In Downey v. Hoffer, supra, this court assumes, with the court below, that the purchase by Downey was purely for a speculative purpose, and says : “ The mischief resulting from a sale of the policy for purposes of speculating on human life is so contrary to the policy of the law, and so in conflict with the just principles of life insurance that it is unsafe to relax the rule that the holder of the policy must have some pecuniary interest in the life of the insured.” And so with all the other cases cited by appellee where no recovery by the assignee
There may be an insurable interest not accompanied by kinship. Such interest implies a pecuniary interest present or prospective: Cook on Life Insurance, sec. 59. A moral obligation is sufficient to support it: Ferguson v. Mass. M. Ins. Co., 32 Hun, 306. A creditor has an insurable interest in the life of his debtor who has been discharged in bankruptcy. Says May on Insurance, sec. 107: “ The relationship seems to be of but little importance, except as tending to give rise to the circumstances which justify the expectation. Indeed, the doctrine of the latest of the Massachusetts cases before cited, is broad enough to cover a case where there is no relationship at all, save one perhaps of mere friendship, if the circumstances are such as to show that the loss of the insured life will probably result in pecuniary disadvantage to the person procuring the insurance.” Here the plaintiff had nothing whatever to do with the procurement of the policy or its assignment; paid no part of the premium, and, so far as appears, never expected to pay any, for she was ignorant of its existence during the lifetime of the insured. She had substantial grounds for expecting decided pecuniary advantage from his life. Wiry then should the contract be termed speculative? Her expectancy, except in the one feature, the absence of legal obligation to enforce it, was as well founded as that of a wife or creditor.

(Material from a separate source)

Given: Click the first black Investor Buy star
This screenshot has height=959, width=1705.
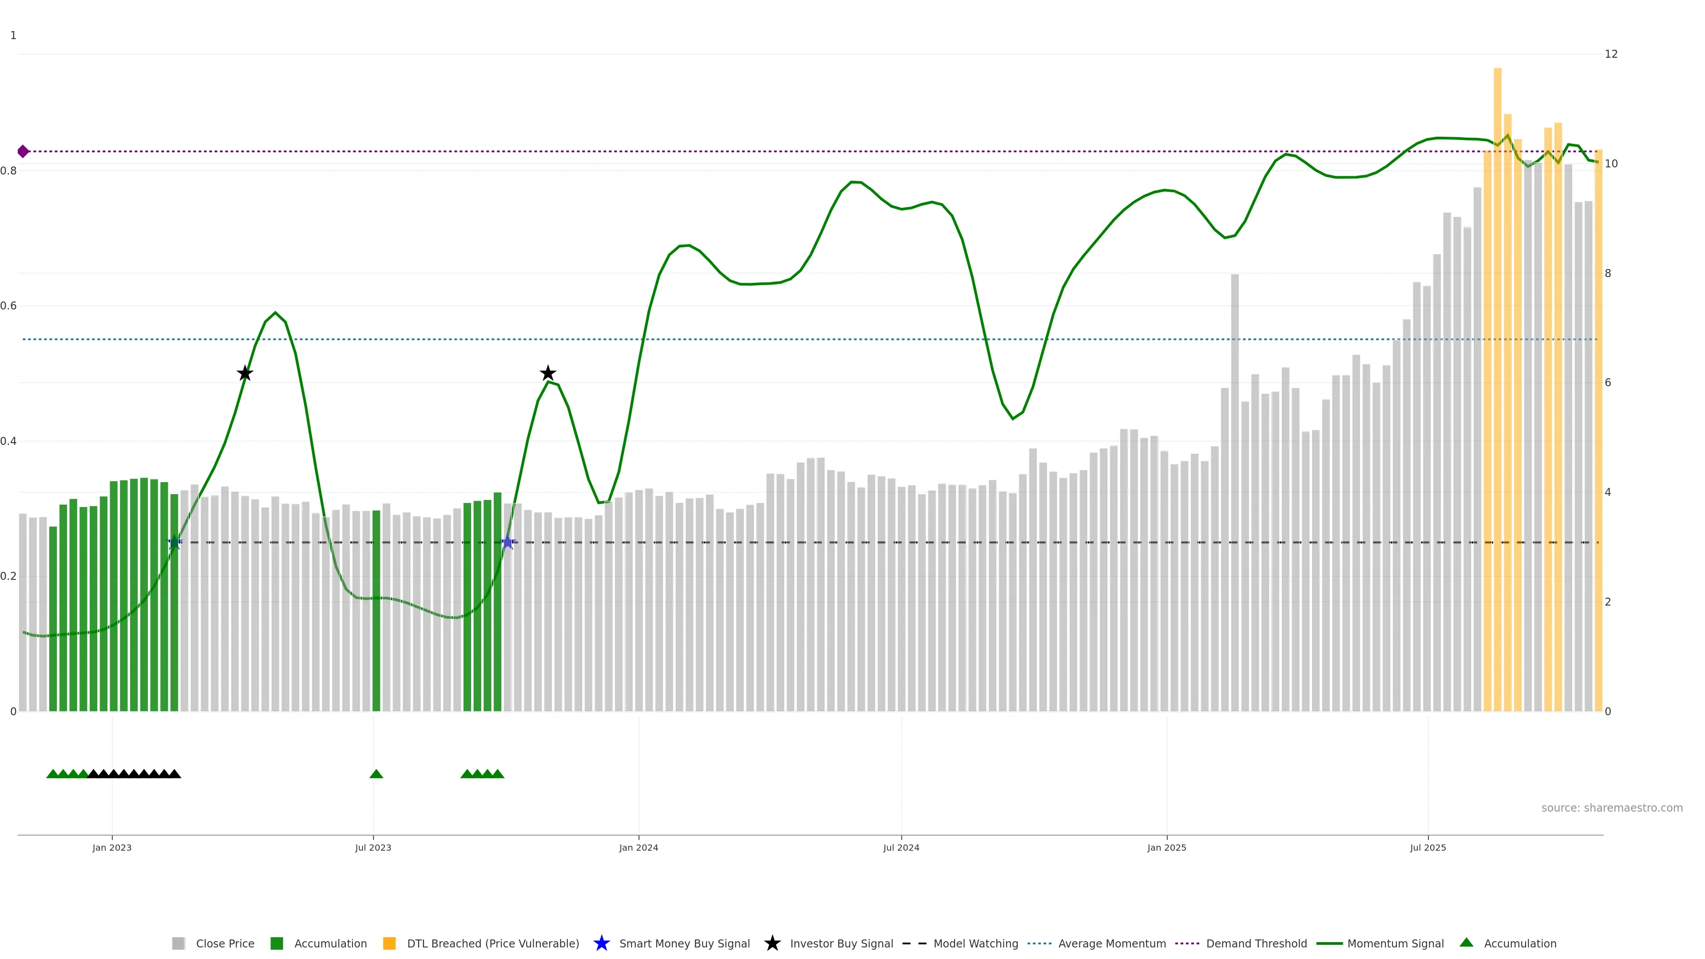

If a voluntary copartnership gives to each partner an insurable interest in the lives of the others; if the relation of superintendent or manager of a business concern gives to his employers an insurable interest in the life of the superintendent or manager, as is well settled, then the voluntary relation here gave to this plaintiff an insurable interest in the life of one who, in all pecuniary respects, occupied towards her the place of a parent, and the court below ought not to have held otherwise.
The judgment is reversed and a procedendo is awarded.